— Start —
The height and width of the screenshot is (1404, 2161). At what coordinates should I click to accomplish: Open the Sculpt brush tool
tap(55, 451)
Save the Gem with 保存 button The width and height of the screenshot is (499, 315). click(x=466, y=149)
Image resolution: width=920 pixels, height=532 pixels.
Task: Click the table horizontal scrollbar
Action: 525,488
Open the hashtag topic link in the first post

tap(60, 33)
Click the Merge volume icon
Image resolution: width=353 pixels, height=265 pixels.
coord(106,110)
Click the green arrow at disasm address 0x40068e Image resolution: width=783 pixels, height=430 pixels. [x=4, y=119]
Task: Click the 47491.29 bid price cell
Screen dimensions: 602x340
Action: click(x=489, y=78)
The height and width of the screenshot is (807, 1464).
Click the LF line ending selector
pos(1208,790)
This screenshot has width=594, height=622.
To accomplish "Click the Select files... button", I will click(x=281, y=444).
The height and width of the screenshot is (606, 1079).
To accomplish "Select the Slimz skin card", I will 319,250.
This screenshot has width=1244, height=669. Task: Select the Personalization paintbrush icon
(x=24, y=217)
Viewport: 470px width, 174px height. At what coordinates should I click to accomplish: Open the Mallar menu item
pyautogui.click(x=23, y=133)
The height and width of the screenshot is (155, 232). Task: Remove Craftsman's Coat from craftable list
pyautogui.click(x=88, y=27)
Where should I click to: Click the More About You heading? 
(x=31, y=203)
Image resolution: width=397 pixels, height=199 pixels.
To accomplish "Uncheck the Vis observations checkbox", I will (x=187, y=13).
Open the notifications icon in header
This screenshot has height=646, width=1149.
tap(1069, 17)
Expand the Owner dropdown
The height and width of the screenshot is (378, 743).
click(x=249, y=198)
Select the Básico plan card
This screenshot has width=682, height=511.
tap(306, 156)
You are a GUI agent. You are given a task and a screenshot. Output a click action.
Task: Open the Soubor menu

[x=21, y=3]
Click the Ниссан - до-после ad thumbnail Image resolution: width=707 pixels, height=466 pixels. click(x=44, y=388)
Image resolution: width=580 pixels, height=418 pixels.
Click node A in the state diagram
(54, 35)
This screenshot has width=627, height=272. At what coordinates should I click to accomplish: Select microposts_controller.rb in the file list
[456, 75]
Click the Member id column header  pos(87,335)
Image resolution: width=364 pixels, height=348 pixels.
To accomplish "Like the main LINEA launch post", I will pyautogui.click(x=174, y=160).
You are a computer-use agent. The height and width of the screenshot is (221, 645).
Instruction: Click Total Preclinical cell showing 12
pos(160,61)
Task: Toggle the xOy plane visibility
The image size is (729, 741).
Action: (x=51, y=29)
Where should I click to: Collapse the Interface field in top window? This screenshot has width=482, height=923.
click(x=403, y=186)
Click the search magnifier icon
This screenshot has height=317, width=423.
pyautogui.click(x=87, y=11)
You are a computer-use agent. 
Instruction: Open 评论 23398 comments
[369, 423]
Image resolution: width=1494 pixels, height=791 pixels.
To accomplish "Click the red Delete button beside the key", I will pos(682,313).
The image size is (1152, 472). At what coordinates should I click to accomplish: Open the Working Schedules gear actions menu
— End —
- _WHAT IS NEEDED_: Rewrite everything from the line containing "Task: Toggle the xOy plane visibility" down to the end of the data, keeping every line, and shift each coordinate in the answers up by 101.

- _RESPONSE TO THE TASK_:
Task: Toggle the xOy plane visibility
The image size is (729, 741).
Action: (x=152, y=130)
Where should I click to: Collapse the Interface field in top window? This screenshot has width=482, height=923.
click(x=504, y=287)
Click the search magnifier icon
This screenshot has height=317, width=423.
pyautogui.click(x=188, y=112)
You are a computer-use agent. 
Instruction: Open 评论 23398 comments
[470, 524]
Image resolution: width=1494 pixels, height=791 pixels.
To accomplish "Click the red Delete button beside the key", I will pos(783,414).
The image size is (1152, 472). At what coordinates should I click to accomplish: Open the Working Schedules gear actions menu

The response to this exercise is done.